───── Extracted text

Learning from California’s Data Breaches

Trends found within every CA breach notification in 2017.

Ryan McGeehan
Starting Up Security
5 min readDec 22, 2017


Data breach notifications offer hints about what caused a breach to begin with. Understanding these events can help us forecast the risks we should prepare for, or identify criminal trends that could make us a target.

How this data was analyzed:

I read every single data breach notification submitted to the California Attorney General. I surfaced the available root causes or forensic hints that were mentioned in each submission, and categorized them below.

Incident Categories in 2017 CA Data Breach Notifications

In cases where I think the notification was criminally vague, I did a second pass and looked for public journalism or public comment from the victim to infer what happened. Less than ten or so had no discernable lesson or insight. I removed duplicate notifications (8) that just had updates on the same breach (making 200 even). Several notices appear in multiple categories. This took approximately a long work day of effort, coffee, and blaring metal, and might have small errors which I am happy to correct.

──────────
───── Record set

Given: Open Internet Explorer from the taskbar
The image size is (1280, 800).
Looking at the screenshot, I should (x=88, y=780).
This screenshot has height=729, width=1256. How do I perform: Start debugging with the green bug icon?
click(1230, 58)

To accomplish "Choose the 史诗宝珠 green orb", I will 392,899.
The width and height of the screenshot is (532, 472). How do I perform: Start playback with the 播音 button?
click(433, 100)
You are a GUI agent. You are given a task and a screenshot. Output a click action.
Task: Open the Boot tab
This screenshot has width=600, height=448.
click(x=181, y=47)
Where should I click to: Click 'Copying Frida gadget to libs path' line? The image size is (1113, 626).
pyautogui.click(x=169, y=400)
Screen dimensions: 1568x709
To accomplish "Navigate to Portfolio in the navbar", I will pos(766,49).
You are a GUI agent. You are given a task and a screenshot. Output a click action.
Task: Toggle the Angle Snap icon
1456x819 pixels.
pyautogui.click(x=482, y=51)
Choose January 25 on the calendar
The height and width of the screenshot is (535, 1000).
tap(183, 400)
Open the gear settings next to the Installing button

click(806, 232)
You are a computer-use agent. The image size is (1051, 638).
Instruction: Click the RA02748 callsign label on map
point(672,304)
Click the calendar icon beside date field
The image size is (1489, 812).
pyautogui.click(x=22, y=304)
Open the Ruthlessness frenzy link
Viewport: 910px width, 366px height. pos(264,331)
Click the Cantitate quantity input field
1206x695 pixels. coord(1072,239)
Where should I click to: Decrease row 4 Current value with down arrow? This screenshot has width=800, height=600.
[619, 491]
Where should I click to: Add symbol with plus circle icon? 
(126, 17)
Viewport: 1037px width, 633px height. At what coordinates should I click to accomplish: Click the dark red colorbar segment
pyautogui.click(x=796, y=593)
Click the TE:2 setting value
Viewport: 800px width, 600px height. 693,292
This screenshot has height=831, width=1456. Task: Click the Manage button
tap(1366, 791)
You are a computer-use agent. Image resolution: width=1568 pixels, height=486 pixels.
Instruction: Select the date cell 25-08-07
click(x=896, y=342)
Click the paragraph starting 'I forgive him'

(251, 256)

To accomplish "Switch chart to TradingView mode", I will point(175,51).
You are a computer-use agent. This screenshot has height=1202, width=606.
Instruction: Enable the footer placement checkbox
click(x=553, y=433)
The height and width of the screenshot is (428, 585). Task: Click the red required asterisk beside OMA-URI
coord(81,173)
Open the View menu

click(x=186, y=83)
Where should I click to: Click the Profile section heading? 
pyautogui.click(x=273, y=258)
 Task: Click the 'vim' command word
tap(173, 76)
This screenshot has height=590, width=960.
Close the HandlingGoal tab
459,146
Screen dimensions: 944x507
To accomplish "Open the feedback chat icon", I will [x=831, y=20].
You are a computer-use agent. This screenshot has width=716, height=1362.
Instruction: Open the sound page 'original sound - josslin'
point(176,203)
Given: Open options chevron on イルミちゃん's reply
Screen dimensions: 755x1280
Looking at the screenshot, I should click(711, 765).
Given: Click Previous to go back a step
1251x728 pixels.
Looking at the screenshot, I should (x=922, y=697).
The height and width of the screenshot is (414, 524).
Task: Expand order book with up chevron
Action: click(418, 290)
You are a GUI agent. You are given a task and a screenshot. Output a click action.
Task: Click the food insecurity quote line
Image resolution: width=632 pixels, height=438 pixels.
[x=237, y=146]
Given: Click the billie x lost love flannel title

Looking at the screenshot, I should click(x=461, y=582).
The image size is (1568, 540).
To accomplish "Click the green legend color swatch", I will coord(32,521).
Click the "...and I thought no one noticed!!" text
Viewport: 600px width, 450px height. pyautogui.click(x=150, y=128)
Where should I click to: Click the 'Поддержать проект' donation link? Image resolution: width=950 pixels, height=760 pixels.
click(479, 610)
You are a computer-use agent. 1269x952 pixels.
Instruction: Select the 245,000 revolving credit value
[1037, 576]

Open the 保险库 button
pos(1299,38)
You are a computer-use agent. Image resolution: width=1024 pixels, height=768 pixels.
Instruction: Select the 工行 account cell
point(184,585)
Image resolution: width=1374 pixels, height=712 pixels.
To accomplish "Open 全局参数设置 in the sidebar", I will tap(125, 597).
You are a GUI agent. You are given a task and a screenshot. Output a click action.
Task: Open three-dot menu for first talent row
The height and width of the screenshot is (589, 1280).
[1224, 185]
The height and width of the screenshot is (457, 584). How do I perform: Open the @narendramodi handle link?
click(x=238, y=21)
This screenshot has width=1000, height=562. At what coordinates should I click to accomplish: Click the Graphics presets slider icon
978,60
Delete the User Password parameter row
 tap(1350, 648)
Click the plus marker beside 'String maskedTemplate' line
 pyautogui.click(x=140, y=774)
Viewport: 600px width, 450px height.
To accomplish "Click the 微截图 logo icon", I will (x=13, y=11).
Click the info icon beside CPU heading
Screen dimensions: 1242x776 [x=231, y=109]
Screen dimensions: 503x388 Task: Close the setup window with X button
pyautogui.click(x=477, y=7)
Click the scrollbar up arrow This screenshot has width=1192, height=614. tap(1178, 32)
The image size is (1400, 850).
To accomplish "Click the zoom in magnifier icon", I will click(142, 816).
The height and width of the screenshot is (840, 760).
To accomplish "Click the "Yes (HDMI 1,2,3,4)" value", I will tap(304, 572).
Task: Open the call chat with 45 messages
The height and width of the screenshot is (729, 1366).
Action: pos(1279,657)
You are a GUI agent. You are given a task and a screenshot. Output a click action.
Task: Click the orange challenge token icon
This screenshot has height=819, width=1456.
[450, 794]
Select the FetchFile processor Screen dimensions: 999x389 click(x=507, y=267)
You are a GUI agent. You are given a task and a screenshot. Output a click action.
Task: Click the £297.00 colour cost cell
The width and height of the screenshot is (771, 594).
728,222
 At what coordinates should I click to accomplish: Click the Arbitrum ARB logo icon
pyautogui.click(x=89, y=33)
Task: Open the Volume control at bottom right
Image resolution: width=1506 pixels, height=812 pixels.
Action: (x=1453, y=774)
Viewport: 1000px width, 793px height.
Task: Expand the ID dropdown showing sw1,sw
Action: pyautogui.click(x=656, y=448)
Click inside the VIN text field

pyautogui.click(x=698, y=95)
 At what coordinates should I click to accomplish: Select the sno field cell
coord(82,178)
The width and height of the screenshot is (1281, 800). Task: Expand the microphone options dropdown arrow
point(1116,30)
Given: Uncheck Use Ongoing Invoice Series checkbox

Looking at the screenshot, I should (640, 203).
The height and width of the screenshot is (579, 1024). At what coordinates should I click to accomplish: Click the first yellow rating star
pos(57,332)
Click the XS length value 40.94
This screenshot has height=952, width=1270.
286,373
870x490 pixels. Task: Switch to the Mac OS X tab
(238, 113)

──────────

What you will do>
A - In the article on California's 2017 data breach notifications, how many duplicate notifications did the author remove?
B - Continue the article on California's 2017 data breach notifications, picking up after its final sentence.

Solved problems>
A - Eight, which left 200 notifications.

B -
I am also publishing this a few days before the end of the year, and will increment data if any breaches come through this week.

A single vendor created an entire category. (18%)

There were thirty seven total notifications related to a vendor’s security. A breach at Sabre showed up in twenty six breach notifications and largely inflated this category and the total amount of notifications this year. A reported issue in Schoolzilla’s product triggered four notifications. Seven vendor issues could not be categorized easily.

See: Answering the Security Questionnaire

“Account Takeover” (ATO) for IT apps and consumer websites. (14.5%)

There were twenty nine cases that suggested a compromised credential (password, usually) for a victim that resulted in a remote login to an account.

See: Investigating Account Takeover and Preventing Account Takeover

eCommerce websites with hijacked “Checkout” processing. (12.5%)

There were twenty-five cases where a website’s checkout system or payment processing code was modified by an attacker to siphon and deliver victim credit card numbers to an attacker. Very often they were notified of this due to downstream fraud that identified them as the source of leaked credit cards.

There was a trend in targeting small tax preparation shops. (9.5%)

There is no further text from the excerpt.